Cycle Advocacy: How Police Brutality Killed Portland’s Critical Mass Rides

Aftermass: Bicycling Post Critical Mass in Portland

Directed by Joe Biel (2014)

Film Review

This documentary relates the painful history which has made Portland Oregon the most bike friendly city in the US. Part relates to federal and state enabling legislation, and part to two successful lawsuits filed by Portland residents. However most relates to the massive Critical Mass rides that took place between 1993 and 2008, despite the brutal physical, legal, and psychological harassment by the Portland Police Bureau.

As of 2014, when the film was made, over 6% of Portland residents used bikes to commute to work. At the time, roughly 20,000 bikes crossed Portland’s city center bridges daily.

Enabling Legislation:

  • 1971 – Oregon Bicycle Act requires every state and urban roading project allocate 1% of their budget to cycling access.
  • 1973 – Oregon Land Conservation and Development Act creates framework to establish urban growth boundaries (to prevent sprawl) and limit construction of big box stores (eg Walmart).*
  • 1990 – Clean Air Act amendments sets strict toxic air emissions limits, forcing Portland (which violated the new Act at least twice a week) to reduce vehicle traffic.

Lawsuits

  • 1974 – grassroots coalition wins lawsuit blocking construction of Mount Hood Freeway through downtown Portland. Funds allocated for the freeway are invested in Portland’s light rail network.
  • 1995 – Portland’s Bicycle Transportation Alliance (BLA) wins lawsuit against city for failing to include designated bike lanes in their roading projects.

The majority of this film consists of footage of Portland’s Critical Mass bike rides held the last Friday of every month between 1993 and 2008. Critical Mass first started in San Francisco and quickly spread around the world among activists seeking to promote cycling as a carbon neutral alternative to fossil fuel vehicles (our local bike advocacy group has organized them here in New Plymouth).

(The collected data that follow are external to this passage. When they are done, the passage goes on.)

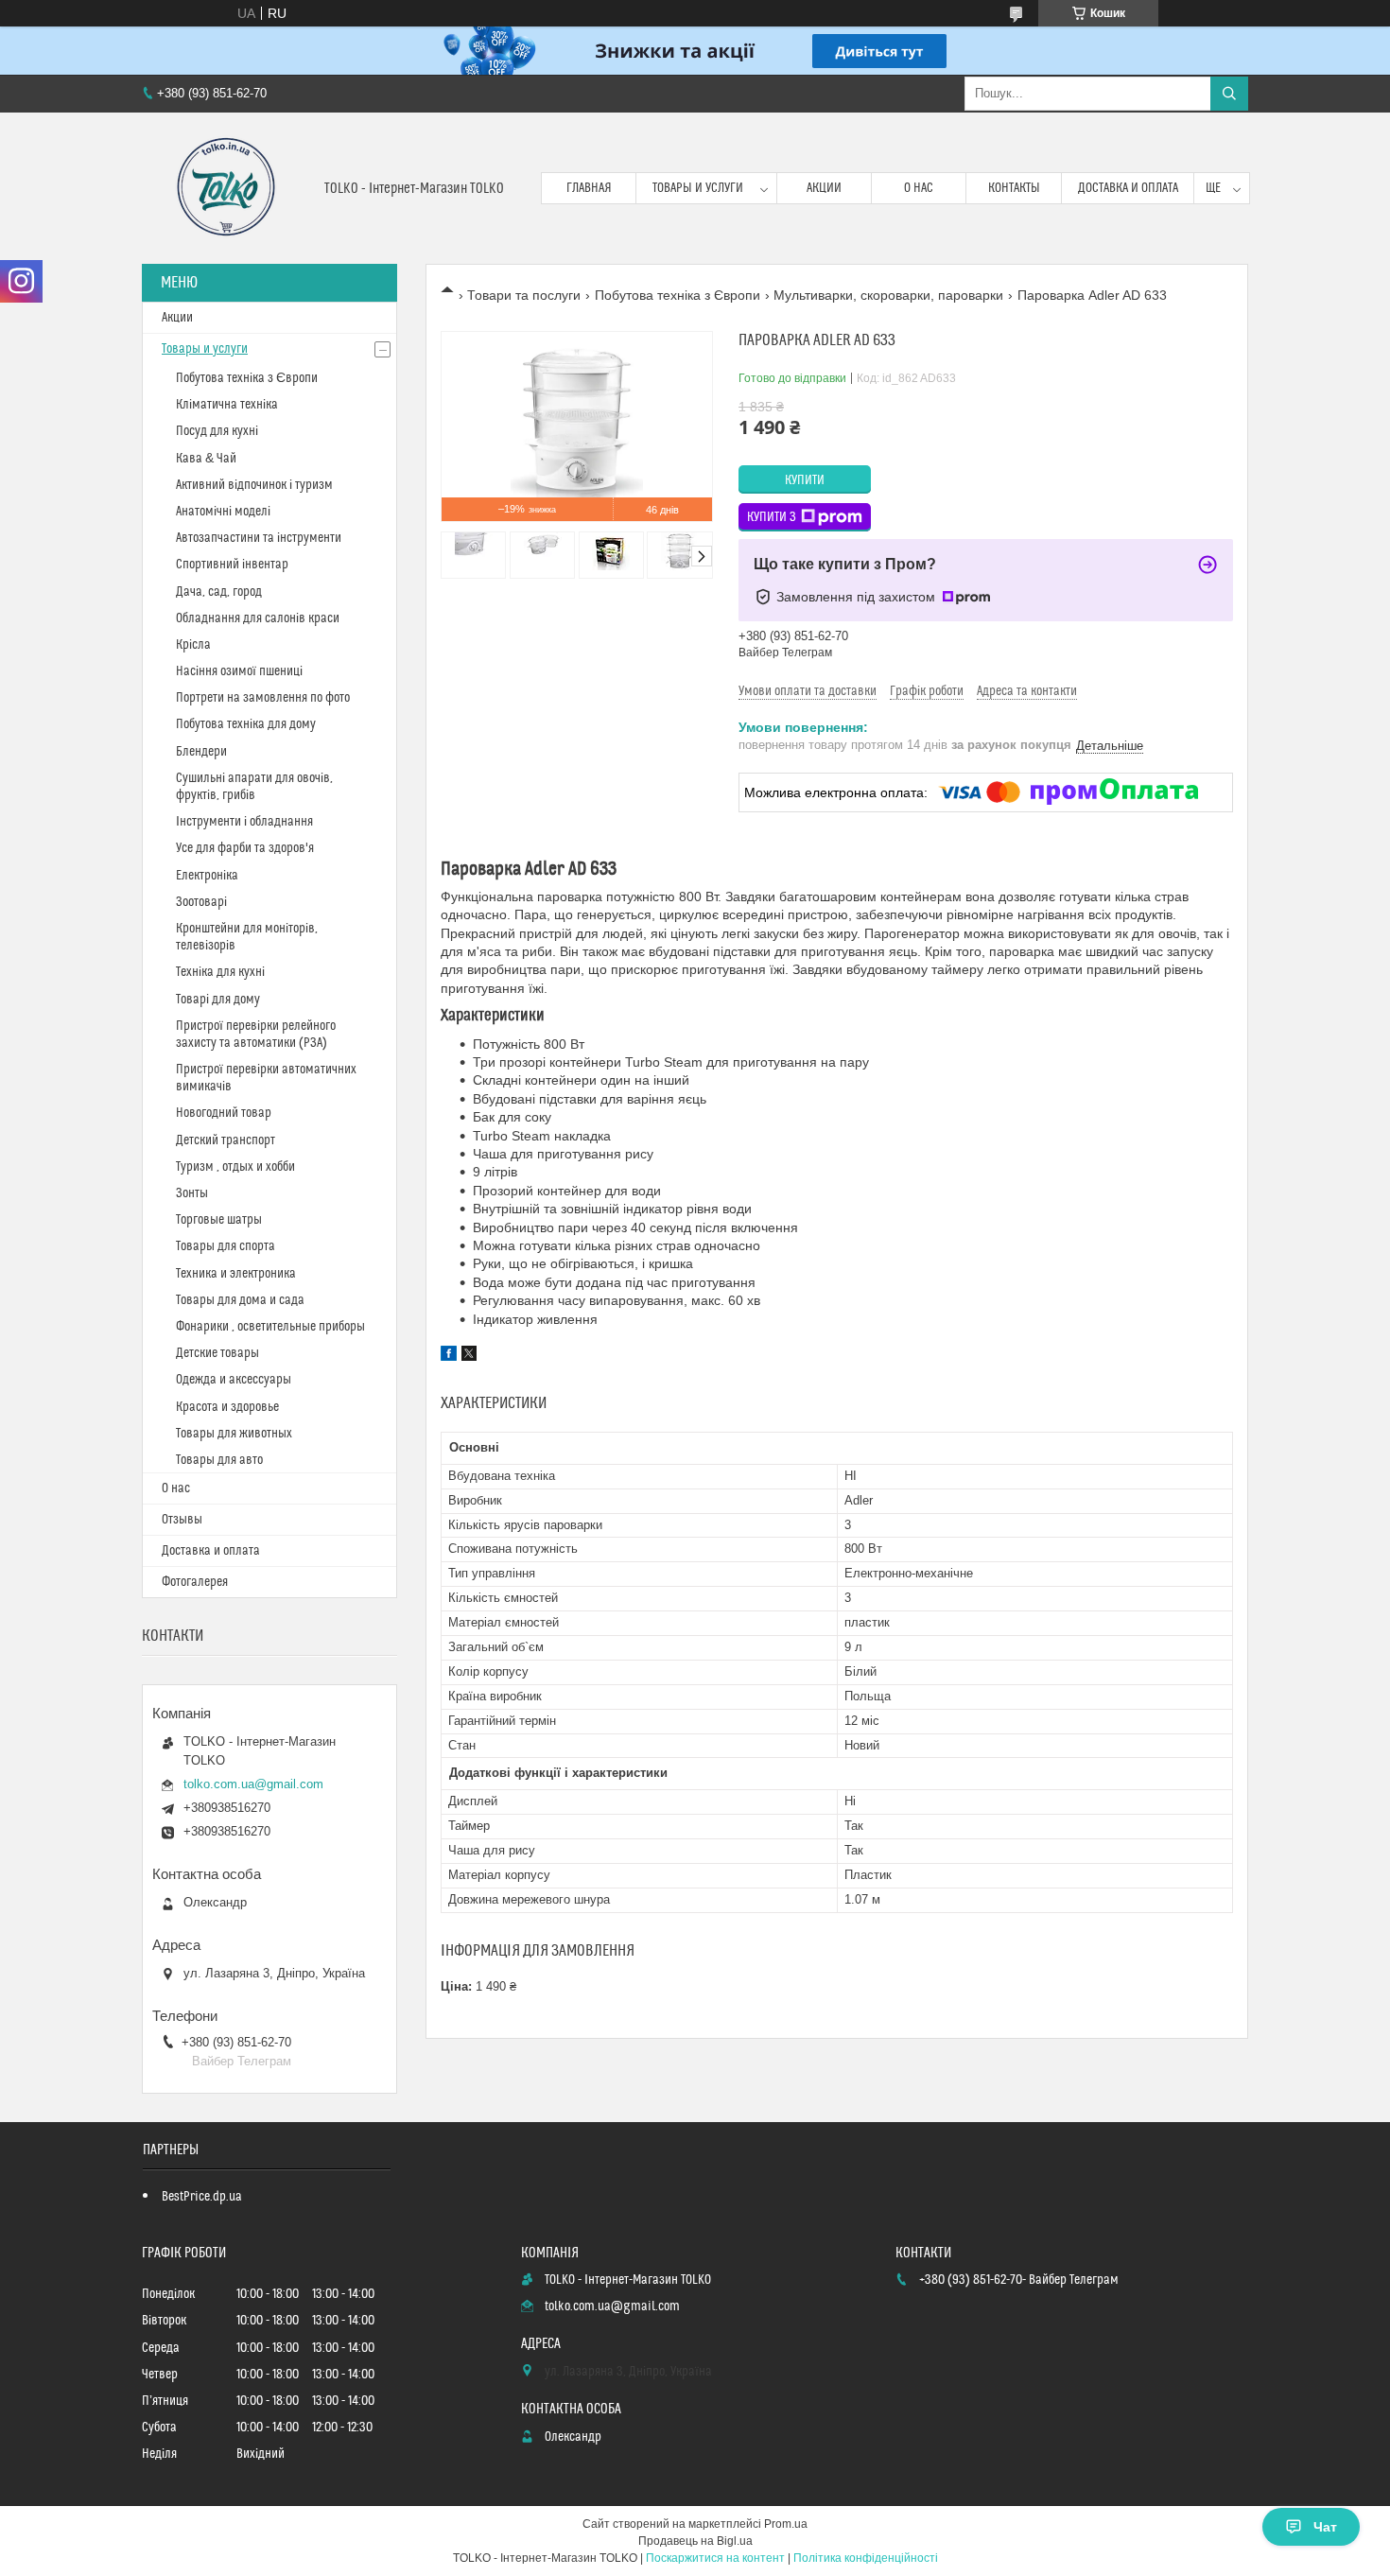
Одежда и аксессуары (233, 1379)
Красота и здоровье (227, 1407)
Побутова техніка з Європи (677, 295)
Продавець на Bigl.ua (695, 2541)
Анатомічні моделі (223, 511)
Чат (1325, 2526)
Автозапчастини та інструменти (258, 538)
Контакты (1014, 188)
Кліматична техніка (227, 404)
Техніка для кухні (220, 972)
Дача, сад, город (219, 592)
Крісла (193, 645)
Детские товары (217, 1353)
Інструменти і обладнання (244, 821)
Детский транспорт (225, 1140)
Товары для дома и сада (240, 1300)
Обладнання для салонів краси (257, 618)
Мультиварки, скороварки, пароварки (888, 295)
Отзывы (182, 1519)
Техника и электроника (236, 1273)
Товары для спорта (225, 1246)
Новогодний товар (223, 1113)
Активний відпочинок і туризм (254, 485)
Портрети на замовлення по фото (263, 697)
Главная (589, 188)
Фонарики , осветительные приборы (270, 1326)
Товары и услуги (697, 188)
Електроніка (207, 875)
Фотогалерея (195, 1582)
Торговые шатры (219, 1219)
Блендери (201, 751)
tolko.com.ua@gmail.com (253, 1784)
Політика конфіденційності (865, 2558)
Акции (824, 188)
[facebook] (449, 1356)
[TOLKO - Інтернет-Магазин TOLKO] (226, 188)
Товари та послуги (524, 295)
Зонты (192, 1193)
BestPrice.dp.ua (202, 2196)
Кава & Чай (206, 458)
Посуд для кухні (217, 431)
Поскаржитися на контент (715, 2558)
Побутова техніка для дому (246, 724)
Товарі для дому (218, 999)
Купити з (771, 517)
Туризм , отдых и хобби (235, 1167)
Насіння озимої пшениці (239, 671)
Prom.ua (786, 2524)
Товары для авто (219, 1460)
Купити (805, 480)
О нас (918, 188)
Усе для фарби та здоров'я (245, 848)
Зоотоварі (201, 902)
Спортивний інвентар (232, 564)
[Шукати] (1229, 94)
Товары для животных (234, 1433)
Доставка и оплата (1128, 188)
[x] (469, 1356)
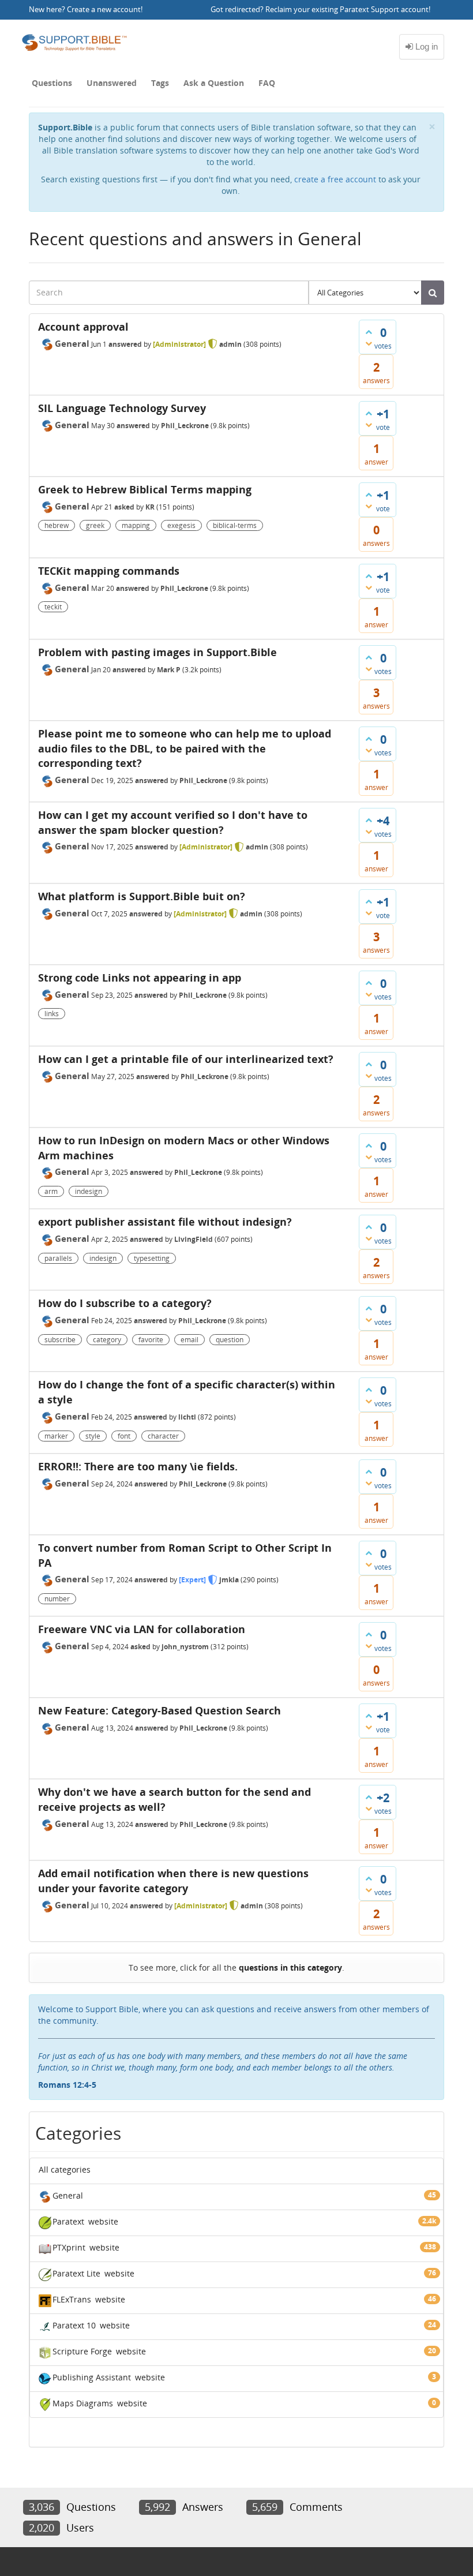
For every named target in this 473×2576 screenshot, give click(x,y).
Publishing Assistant (91, 2377)
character (163, 1436)
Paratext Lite (76, 2273)
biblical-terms (235, 525)
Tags (160, 82)
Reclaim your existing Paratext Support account (347, 9)
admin (230, 344)
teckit (53, 607)
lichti (187, 1417)
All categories (65, 2169)
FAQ (266, 82)
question (229, 1340)
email (189, 1340)
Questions (52, 82)
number (57, 1599)
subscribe (60, 1340)
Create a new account (104, 9)
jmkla (229, 1580)
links (51, 1014)
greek (95, 525)
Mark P (169, 670)
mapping (136, 525)
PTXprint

They spread to Portland in 1993. The ultimate dream of early participants was to pressure the city to build a cycling infrastructure, comparable to those found in Copenhagen, Amsterdam, and other European cities, to safely separate them from motor vehicles. In survey after survey, prospective cyclists consistently identify the risk of injury (or death) from motor vehicles as the primary obstacle to using bicycles as their primary form of transportation.**

For most of us, the best part of Critical Mass rides is they allow cyclists to ride in total safety for the few hours a month they take over the streets from cars.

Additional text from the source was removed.